New findings from the field of affective neuroscience can help people heal traumatic memories that can contribute to PTSD, depression, bipolar, and even Alzheimer’s. One of the things we are learning about memories is critically important: Though the brain is particularly good at recording bad memories, they are not permanently locked into the brain’s memory banks, as we once thought. Whenever we actively recall a memory, it transforms and becomes vulnerable to modification.
When we recall a memory it becomes a little unstable and for a window of perhaps two or three hours, it’s possible to modify it before it settles down again, or “reconsolidates,” in the brain. That’s why, paradoxically, recalling bad memories can help us heal from old wounds. Reliving traumatic moments again in a condition of safety can help a person disconnect the memory from the painful “alarm” mechanisms that are the source of so much discomfort.
My intake on this book is that these processes don’t erase the memory. I agree that it’s empowering to think about what has happened and how we’ve dealt with it. What these do is to take away the traumatic and fearful feelings that often accompany the memory.
They take away the post-traumatic aspects so we can live easily on the other side of the pain. We should fight back, think positive, trust in the lord and his work, keep work smart and hard and move forward, have good friends, seek help and therapists and try to expose those evildoer in the world who repress and kill other minorities anywhere in the world from Iran, Syria, Iraq, Burma, Russia, and all other evil countries in the world .

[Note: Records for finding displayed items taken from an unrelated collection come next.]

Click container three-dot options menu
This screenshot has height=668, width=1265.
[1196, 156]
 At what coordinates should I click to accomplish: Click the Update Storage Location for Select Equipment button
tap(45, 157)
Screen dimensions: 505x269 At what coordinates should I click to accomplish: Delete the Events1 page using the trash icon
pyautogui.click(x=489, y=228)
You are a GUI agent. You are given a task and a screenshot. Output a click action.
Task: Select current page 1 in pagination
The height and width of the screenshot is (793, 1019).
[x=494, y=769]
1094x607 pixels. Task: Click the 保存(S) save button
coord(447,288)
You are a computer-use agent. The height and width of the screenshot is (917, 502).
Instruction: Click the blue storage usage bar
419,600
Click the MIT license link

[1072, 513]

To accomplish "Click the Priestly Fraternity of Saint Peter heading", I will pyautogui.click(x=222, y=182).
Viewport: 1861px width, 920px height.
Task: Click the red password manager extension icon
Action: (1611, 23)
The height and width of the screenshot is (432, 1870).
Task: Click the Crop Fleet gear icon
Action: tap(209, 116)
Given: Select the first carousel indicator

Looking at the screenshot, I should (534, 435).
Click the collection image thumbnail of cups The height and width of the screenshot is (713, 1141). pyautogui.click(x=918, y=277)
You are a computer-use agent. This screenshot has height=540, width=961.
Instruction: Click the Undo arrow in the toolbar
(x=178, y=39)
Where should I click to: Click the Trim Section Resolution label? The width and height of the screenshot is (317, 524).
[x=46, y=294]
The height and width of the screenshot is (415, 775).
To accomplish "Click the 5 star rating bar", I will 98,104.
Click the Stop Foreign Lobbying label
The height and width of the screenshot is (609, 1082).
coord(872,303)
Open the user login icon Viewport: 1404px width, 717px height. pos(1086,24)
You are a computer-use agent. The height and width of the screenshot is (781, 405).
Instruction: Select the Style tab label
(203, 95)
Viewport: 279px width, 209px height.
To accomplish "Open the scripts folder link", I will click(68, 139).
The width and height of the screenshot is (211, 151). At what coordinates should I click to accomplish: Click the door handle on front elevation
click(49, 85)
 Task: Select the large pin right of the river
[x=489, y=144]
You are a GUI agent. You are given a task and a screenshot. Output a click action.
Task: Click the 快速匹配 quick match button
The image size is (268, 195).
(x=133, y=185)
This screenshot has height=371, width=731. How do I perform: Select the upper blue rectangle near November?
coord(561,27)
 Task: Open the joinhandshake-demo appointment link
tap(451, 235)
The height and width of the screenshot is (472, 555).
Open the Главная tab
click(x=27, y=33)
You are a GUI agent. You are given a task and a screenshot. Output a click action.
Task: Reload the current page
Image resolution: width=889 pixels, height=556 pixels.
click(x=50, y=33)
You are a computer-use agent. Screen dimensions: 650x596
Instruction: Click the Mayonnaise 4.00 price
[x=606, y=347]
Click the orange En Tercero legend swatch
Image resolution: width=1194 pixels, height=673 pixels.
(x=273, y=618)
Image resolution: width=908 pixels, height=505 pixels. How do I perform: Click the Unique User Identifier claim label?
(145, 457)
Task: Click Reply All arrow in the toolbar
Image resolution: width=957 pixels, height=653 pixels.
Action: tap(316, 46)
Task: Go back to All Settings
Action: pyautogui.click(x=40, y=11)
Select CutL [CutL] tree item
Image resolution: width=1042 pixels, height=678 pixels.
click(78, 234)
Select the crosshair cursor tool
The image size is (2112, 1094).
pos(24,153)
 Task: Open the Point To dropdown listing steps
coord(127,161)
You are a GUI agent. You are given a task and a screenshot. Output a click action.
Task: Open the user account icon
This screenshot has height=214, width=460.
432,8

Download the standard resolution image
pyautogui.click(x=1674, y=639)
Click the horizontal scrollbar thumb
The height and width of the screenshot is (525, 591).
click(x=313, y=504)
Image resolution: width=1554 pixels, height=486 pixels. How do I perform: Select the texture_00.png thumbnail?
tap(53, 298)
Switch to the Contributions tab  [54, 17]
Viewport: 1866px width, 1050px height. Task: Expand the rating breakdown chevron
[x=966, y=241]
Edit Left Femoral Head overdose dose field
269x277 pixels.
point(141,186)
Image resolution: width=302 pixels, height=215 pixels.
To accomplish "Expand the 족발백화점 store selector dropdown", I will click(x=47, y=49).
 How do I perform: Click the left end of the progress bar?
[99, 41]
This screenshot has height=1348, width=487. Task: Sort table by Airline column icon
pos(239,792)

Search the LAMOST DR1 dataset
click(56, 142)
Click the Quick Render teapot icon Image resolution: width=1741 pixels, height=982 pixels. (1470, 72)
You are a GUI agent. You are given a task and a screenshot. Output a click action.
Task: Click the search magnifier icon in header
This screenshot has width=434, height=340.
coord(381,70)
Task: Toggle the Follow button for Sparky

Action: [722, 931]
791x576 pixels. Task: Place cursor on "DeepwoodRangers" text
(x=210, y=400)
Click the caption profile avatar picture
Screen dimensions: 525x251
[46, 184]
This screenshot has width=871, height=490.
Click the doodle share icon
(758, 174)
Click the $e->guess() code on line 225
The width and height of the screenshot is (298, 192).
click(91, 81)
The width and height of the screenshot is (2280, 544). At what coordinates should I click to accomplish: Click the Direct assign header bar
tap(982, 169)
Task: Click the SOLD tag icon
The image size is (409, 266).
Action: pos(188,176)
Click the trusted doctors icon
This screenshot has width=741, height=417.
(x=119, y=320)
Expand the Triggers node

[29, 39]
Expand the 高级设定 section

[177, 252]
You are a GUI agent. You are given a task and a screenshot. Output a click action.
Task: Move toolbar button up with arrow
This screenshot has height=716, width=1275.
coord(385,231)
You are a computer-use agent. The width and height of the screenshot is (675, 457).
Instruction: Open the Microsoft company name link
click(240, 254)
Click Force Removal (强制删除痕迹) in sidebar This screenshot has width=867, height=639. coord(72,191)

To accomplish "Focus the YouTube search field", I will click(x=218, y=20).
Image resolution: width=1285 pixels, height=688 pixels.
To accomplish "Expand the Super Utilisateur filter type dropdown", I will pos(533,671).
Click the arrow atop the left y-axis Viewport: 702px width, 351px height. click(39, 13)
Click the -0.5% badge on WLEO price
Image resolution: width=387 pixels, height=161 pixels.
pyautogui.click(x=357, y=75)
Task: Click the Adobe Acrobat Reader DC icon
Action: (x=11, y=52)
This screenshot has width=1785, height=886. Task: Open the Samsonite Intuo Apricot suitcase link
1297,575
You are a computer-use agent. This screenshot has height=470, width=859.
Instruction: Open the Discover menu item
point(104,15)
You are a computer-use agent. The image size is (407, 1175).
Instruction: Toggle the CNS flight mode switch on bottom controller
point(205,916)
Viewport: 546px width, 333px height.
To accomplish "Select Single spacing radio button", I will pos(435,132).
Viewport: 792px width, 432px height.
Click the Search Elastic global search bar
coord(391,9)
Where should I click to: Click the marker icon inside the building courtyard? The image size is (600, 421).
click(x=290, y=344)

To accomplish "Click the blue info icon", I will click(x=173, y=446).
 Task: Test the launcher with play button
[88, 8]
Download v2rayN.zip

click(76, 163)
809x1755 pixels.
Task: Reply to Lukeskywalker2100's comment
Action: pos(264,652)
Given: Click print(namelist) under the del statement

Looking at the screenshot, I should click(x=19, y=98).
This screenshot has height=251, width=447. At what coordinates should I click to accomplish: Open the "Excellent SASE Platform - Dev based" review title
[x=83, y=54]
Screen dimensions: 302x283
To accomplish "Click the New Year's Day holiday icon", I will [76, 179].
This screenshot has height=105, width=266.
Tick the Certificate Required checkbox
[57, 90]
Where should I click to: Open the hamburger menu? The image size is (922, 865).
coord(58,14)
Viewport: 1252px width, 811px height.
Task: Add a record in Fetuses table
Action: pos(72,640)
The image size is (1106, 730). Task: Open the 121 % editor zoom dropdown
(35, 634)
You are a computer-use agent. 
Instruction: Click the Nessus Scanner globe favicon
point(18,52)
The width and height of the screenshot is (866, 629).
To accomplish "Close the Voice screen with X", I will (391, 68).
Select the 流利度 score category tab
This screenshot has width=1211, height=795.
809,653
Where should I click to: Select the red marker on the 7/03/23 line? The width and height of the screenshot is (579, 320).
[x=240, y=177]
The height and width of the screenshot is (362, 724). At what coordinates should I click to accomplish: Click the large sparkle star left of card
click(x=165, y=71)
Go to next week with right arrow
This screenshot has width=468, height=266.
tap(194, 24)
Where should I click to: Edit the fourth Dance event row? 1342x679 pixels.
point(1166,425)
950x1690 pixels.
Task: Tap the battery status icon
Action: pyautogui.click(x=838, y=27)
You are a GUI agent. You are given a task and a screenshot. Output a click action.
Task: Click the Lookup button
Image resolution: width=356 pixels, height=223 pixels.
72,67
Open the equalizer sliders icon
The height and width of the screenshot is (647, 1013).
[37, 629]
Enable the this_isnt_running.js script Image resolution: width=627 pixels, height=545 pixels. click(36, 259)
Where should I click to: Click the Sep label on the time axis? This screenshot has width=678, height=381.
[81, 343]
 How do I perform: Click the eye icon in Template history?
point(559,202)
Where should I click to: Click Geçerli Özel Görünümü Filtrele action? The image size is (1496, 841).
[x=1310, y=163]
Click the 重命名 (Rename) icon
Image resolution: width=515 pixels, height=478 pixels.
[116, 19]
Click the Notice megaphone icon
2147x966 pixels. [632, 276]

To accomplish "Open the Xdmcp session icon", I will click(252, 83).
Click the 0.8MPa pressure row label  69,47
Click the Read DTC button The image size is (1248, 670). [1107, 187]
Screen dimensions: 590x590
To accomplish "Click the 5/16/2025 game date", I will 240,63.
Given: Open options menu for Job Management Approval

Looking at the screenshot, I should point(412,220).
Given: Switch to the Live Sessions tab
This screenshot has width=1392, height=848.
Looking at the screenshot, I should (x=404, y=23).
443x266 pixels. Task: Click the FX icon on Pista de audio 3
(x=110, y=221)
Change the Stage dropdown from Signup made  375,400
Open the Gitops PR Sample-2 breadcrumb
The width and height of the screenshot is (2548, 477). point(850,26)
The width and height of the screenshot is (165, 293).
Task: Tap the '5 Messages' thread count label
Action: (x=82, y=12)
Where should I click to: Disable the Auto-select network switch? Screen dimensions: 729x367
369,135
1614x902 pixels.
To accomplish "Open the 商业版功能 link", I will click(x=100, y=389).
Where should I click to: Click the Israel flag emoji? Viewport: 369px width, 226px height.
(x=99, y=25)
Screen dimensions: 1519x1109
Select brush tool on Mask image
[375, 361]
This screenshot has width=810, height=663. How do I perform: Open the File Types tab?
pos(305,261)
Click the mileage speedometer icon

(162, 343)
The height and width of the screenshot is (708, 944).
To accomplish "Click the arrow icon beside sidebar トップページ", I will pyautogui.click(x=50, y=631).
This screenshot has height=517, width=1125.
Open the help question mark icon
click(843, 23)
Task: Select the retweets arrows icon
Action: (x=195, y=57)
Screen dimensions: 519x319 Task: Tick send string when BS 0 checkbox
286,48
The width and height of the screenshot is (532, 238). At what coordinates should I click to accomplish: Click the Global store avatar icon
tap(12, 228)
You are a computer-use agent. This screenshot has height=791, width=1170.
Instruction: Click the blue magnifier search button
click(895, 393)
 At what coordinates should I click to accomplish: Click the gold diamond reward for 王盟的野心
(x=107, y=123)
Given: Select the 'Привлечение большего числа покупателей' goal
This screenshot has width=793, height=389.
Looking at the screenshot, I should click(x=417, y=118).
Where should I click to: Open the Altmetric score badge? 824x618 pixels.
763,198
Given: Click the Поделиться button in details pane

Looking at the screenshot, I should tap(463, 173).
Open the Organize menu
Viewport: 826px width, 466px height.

It is great to take a moment even when you are facing horrible times and memories, to think about the wonderful people who have helped to pull you through this and who have never left you.
Those are the things that I hope that I would be able to fixate on, the strength and the sanity that I would be able to derive from others in my life; those who have given me the courage and the encouragement all along to keep moving forward even in the face of adversity and fear like my mother, my friends, my teachers, my books, especially the holy books, and of course God.
Thank you for reading, be part of the history and stop watching from the sideline and doing nothing, write, activate people about issues that affect our mankind struggle toward justice, equality, dignity, fairness, kindness and be part of the solution.